* [To be done] Write out all the records below again, replacing "GUI agent" with "screen assistant" and keeping everything else the same. Leave out the pictures.

* [Supplied data]
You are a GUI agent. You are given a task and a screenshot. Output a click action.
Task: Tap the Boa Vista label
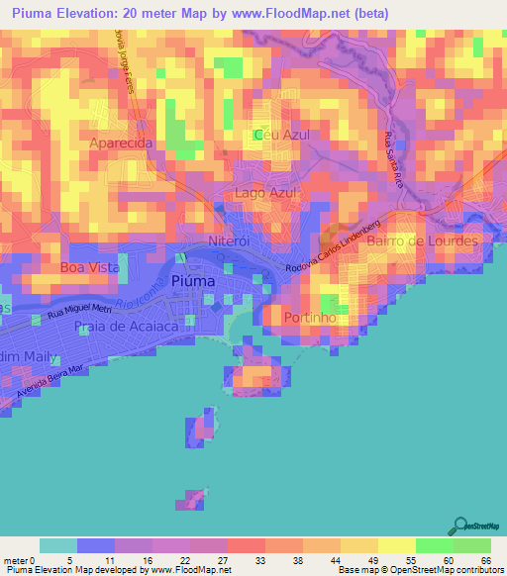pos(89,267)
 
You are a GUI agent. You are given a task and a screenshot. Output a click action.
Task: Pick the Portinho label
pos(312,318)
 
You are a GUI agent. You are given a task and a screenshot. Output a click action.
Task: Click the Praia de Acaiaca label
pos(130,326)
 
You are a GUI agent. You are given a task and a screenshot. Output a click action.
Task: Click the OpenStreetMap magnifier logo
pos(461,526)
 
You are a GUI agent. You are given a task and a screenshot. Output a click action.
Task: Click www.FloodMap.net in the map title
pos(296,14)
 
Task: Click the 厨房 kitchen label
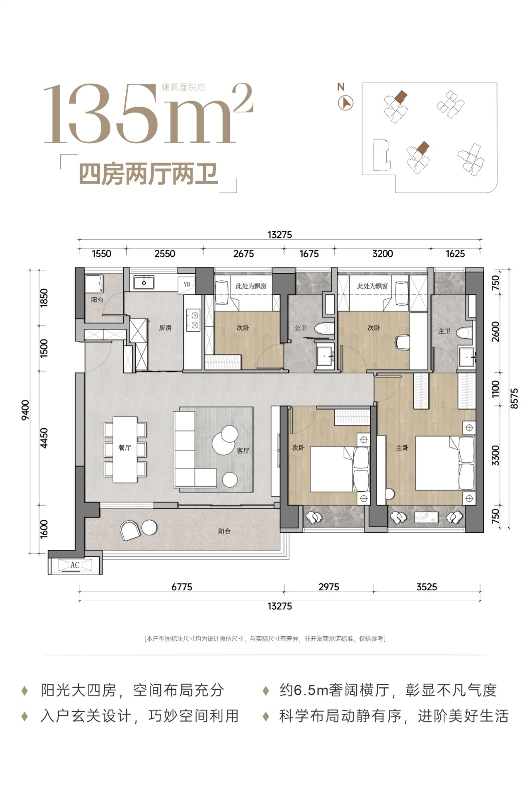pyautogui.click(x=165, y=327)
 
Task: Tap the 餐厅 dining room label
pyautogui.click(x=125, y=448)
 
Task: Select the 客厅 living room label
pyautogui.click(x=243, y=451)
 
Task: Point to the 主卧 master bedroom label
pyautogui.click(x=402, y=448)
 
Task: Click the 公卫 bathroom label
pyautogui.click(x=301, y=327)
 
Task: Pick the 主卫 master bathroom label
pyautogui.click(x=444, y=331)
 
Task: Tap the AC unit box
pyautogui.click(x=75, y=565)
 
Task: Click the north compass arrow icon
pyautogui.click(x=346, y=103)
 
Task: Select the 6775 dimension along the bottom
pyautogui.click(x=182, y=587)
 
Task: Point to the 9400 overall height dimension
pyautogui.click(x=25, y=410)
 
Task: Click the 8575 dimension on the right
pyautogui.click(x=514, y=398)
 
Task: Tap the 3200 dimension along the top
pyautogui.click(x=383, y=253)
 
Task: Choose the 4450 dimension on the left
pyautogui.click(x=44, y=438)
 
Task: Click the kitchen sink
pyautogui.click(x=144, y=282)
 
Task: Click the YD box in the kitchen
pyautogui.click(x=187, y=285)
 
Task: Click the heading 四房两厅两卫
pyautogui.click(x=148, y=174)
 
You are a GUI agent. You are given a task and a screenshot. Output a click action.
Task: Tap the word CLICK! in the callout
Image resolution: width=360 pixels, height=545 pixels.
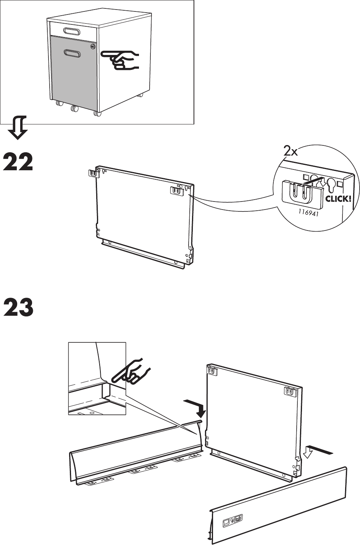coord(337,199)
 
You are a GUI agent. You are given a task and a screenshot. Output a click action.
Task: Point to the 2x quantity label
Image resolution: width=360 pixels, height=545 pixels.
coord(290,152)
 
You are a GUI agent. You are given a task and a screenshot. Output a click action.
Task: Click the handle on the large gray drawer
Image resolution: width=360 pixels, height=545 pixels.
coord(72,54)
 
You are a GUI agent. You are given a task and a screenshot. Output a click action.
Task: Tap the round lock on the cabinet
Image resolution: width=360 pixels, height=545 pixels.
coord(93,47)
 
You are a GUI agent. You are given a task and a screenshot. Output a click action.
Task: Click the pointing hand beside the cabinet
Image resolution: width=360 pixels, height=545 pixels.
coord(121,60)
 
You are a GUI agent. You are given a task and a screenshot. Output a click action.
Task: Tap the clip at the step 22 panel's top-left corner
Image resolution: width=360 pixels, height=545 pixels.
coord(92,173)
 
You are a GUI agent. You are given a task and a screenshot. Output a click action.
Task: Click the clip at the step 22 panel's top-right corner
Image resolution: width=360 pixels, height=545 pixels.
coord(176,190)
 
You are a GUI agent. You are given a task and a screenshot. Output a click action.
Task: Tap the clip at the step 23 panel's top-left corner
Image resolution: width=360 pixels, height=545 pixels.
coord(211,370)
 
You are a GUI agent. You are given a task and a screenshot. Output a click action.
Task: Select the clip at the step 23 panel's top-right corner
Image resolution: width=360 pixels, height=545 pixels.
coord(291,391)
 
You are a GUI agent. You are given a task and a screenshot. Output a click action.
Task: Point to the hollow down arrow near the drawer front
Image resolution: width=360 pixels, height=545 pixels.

* [Solution to this exercise]
You are a screen assistant. You are given a task and a screenshot. Output a click action.
Task: Tap the Boa Vista label
pos(89,267)
 
You are a screen assistant. You are given a task and a screenshot. Output a click action.
Task: Pick the Portinho label
pos(312,318)
 
You are a screen assistant. You are given a task and a screenshot. Output a click action.
Task: Click the Praia de Acaiaca label
pos(130,326)
 
You are a screen assistant. You are given a task and a screenshot. Output a click action.
Task: Click the OpenStreetMap magnifier logo
pos(461,526)
 
You are a screen assistant. You are given a task and a screenshot. Output a click action.
Task: Click www.FloodMap.net in the map title
pos(296,14)
 
Task: Click the 厨房 kitchen label
pyautogui.click(x=165, y=327)
 
Task: Tap the 餐厅 dining room label
pyautogui.click(x=125, y=448)
 
Task: Select the 客厅 living room label
pyautogui.click(x=243, y=451)
 
Task: Point to the 主卧 master bedroom label
pyautogui.click(x=402, y=448)
 
Task: Click the 公卫 bathroom label
pyautogui.click(x=301, y=327)
 
Task: Pick the 主卫 master bathroom label
pyautogui.click(x=444, y=331)
 
Task: Tap the AC unit box
pyautogui.click(x=75, y=565)
 
Task: Click the north compass arrow icon
pyautogui.click(x=346, y=103)
 
Task: Select the 6775 dimension along the bottom
pyautogui.click(x=182, y=587)
 
Task: Point to the 9400 overall height dimension
pyautogui.click(x=25, y=410)
 
Task: Click the 8575 dimension on the right
pyautogui.click(x=514, y=398)
 
Task: Tap the 3200 dimension along the top
pyautogui.click(x=383, y=253)
 
Task: Choose the 4450 dimension on the left
pyautogui.click(x=44, y=438)
 
Task: Click the kitchen sink
pyautogui.click(x=144, y=282)
 
Task: Click the YD box in the kitchen
pyautogui.click(x=187, y=285)
 
Task: Click the heading 四房两厅两卫
pyautogui.click(x=148, y=174)
 
You are a screen assistant. You are given a task and a screenshot. Output a click action.
Task: Tap the word CLICK! in the callout
Image resolution: width=360 pixels, height=545 pixels.
coord(337,199)
 
You are a screen assistant. You are given a task and a screenshot. Output a click action.
Task: Point to the 2x quantity label
Image resolution: width=360 pixels, height=545 pixels.
coord(290,152)
 
You are a screen assistant. You are given a task and a screenshot. Output a click action.
Task: Click the handle on the large gray drawer
Image resolution: width=360 pixels, height=545 pixels.
coord(72,54)
 
You are a screen assistant. You are given a task and a screenshot. Output a click action.
Task: Tap the round lock on the cabinet
Image resolution: width=360 pixels, height=545 pixels.
coord(93,47)
 
You are a screen assistant. You are given a task and a screenshot. Output a click action.
Task: Click the pointing hand beside the cabinet
Image resolution: width=360 pixels, height=545 pixels.
coord(121,60)
 
You are a screen assistant. You are given a task and a screenshot. Output a click action.
Task: Tap the clip at the step 22 panel's top-left corner
Image resolution: width=360 pixels, height=545 pixels.
coord(92,173)
 
You are a screen assistant. You are given a task and a screenshot. Output a click action.
Task: Click the clip at the step 22 panel's top-right corner
Image resolution: width=360 pixels, height=545 pixels.
coord(176,190)
 
You are a screen assistant. You are given a task and a screenshot. Output a click action.
Task: Tap the clip at the step 23 panel's top-left corner
Image resolution: width=360 pixels, height=545 pixels.
coord(211,370)
 
You are a screen assistant. You are given a task and a screenshot. Output a click action.
Task: Select the clip at the step 23 panel's top-right corner
Image resolution: width=360 pixels, height=545 pixels.
coord(291,391)
 
You are a screen assistant. You are given a task and a screenshot. Output a click action.
Task: Point to the hollow down arrow near the drawer front
Image resolution: width=360 pixels, height=545 pixels.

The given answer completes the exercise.